En días pasados se efectuó la Jornada Mundial de Oración por la Vocaciones; además, en la Iglesia particular de Chihuahua, tuvo lugar el evento que lleva por nombre Contra Corriente, cuya finalidad se desenvuelve en la misma línea de dicha oración. Sin embargo, una oración, del tipo que sea, no puede limitarse a un evento o a una jornada. No. La oración encuentra su medida en la caridad, “dime cómo rezas y te diré cómo vives, dime cómo vives y te diré cómo rezas, porque mostrándome cómo rezas, aprenderé a descubrir el Dios que vives, y mostrándome cómo vives, aprenderé a creer en el Dios al que rezas; porque nuestra vida habla de la oración y la oración habla de nuestra vida”, afirma el Papa Francisco.

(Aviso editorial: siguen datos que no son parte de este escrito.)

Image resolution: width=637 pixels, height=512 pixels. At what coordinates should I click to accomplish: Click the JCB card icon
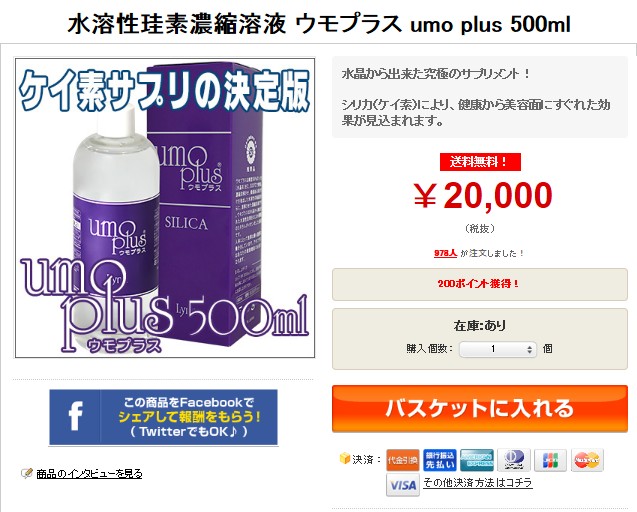click(x=550, y=460)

Ante este esfuerzo de oración, que como ya se ha dejado en claro, está en íntima relación con la vida, se puede escuchar el mismo reclamo que sacudió a Job cuando, en medio de su miseria, clamaba a Dios: “¿Todavía perseveras en tu fe? ¡Maldice a Dios y muérete!” (Job 2, 9). ¡Cuántas vocaciones están en peligro de muerte! ¡Cuántas congregaciones religiosas pareciera que no tiene otro destino más que desaparecer! Cuántos matrimonios, cuántos sacerdotes, cuántos jóvenes ya no perseveran en su fe. En efecto, cuando el mundo percibe la muerte como fracaso, el cristiano la considera una ganancia. Sin embargo, el fin del creyente no es la muerte, sino la vida. La busca, la defiende, la promueve.

Por esto, el mismo Jesús insiste en “estar despiertos y rezar” (cfr. Mt 26, 41). El que se encuentra “dormido” es vulnerable, se expone, no es dueño de sí. En cambio, quien se decide en permanecer “despierto” es el que vive. Las vocaciones ofrecen vida a la misma vida; le otorgan sentido. Así, la importancia de no cesar en la oración por quienes aportan dinamicidad al mundo. ¡Velen y oren!... siempre ¡velen y oren!